The impact of allergy and pulmonary specialist care on emergency asthma utilization in a large managed care organization

Health Services Research, Oct, 2005 by Sara Erickson, Irina Tolstykh, Joe V. Selby, Guillermo Mendoza, Carlos Iribarren, Mark D. Eisner

During the past 20 years, the U.S. morbidity and mortality from asthma have been increasing (Mannino et al. 1998, 2002). In an effort to improve asthma care, the National Asthma Education and Prevention Program (NAEPP) published guidelines for the diagnosis and management of asthma in 1991 (NAEPP 1991). In general, physicians' compliance with these national guidelines appears to be poor (Legorreta et al. 1998; Meng et al. 1999). However, asthma specialists (allergists and pulmonologists) appear to follow the clinical practice guidelines more closely than primary care physicians (Legorreta et al. 1998; Meng et al. 1999; Diette et al. 2001; Frieri et al. 2002). In addition, a substantial body of literature suggests that patients who are managed by asthma specialists have better outcomes than patients managed by primary care physicians (Engel et al. 1989; Mayo, Richman, and Harris 1990; Zeiger et al. 1991; Mahr and Evans 1993; Sperber et al. 1995; Storms et al. 1995; Legorreta et al. 1998; Brunner, Wunsch, and Marmot 2001). These improved outcomes included fewer asthma symptoms, improved quality of life, and fewer emergency department (ED) visits and hospitalizations (Engel et al. 1989; Mayo et al. 1990; Zeiger et al. 1991; Mahr and Evans 1993; Sperber et al. 1995; Storms et al. 1995; Legorreta et al. 1998; Brunner et al. 2001).

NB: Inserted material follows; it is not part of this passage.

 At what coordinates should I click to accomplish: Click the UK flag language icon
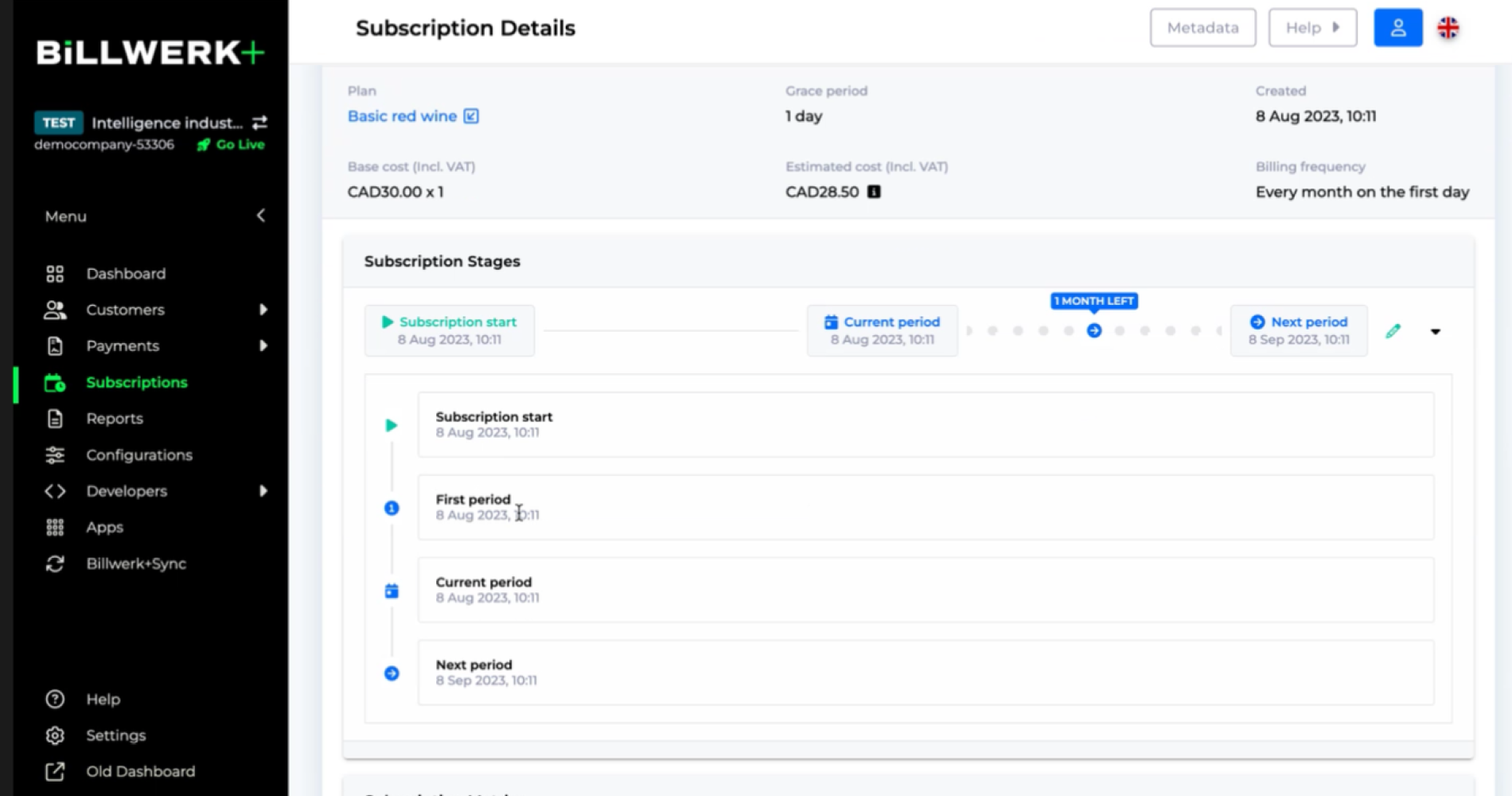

On a conceptual basis, asthma specialist care could improve asthma outcomes, including exacerbations and hospitalizations, through a variety of mechanisms. Specialty care might improve identification and remediation of factors that exacerbate asthma, such as workplace exposures to allergens or irritants, dust mites, mold, secondhand tobacco smoke, or comorbid medical conditions (e.g., rhinitis, sinusitis, or gastroesphageal reflux disease). Specialist care could also increase the use of objective assessment and monitoring of asthma using spirometry and peak expiratory flow measurement. Specialists may provide enhanced education about asthma and the use of self-management plans (i.e., "action plans") for handling exacerbations. And specialist visits could result in greater appropriate use of inhaled anti-inflammatory medications and inhaled [beta]-agonists. Some of these putative benefits would be likely to yield short-term improvements, such as inhaled anti-inflammatory medications; other interventions, such as asthma education, would likely result in longer-term behavior change. In both cases, the impacts should be detectable within a period of our study.

Two of the seminal randomized trials of asthma specialist care both facilitated health care access and provided more intense treatment and education to the intervention/specialist group (Mayo et al. 1990; Zeiger et al. 1991). It is therefore difficult to determine which component of the intervention--specialist expertise, improved access to care, or formalized patient education--accounted for the improved outcomes. Notably, all of the studies comparing asthma specialist care to primary care were conducted more than 7 years ago. Since that time, inhaled corticosteroids have become more widely available and additional controller medications have been developed including long-acting [beta]-agonists and leukotriene modifiers. In addition, 12 years have passed since the initial publication of the NAEPP guidelines and since then, two subsequent updates have been released, in 1997 and 2002 (NAEPP 1997, 2002). Many of the studies comparing specialist to generalist care were conducted before the publication of the initial guidelines or shortly thereafter (Engel et al. 1989; Mayo et al. 1990; Zeiger et al. 1991; Sperber et al. 1995; Storms et al. 1995; Mahr and Evans 1993). Now that more time has elapsed, allowing for the dissemination of this important information, outcomes may have improved among patients treated by primary care physicians. Given that two-thirds of patients with asthma receive their care from primary care physicians (Carr, Zeitel, and Weiss 1992) and also given the evolving state of asthma management, a current investigation comparing specialist and generalist asthma care is warranted.

In a prospective cohort study, we evaluated the impact of specialist care on the utilization outcomes of asthma patients enrolled in a large integrated health care delivery system in Northern California. Our study sought to determine whether there was a difference in asthma-related emergency health care utilization among patients treated by asthma specialists (allergists or pulmonologists) compared with primary care physicians. Because this study was conducted within a managed care organization, all study subjects had equal access to health care. In addition, there were system-wide efforts within the organization to improve asthma care by disseminating asthma clinical practice guidelines to all primary care providers. Therefore, we were able to study the effects of asthma specialist care in a health care environment with a high quality of primary care for asthma.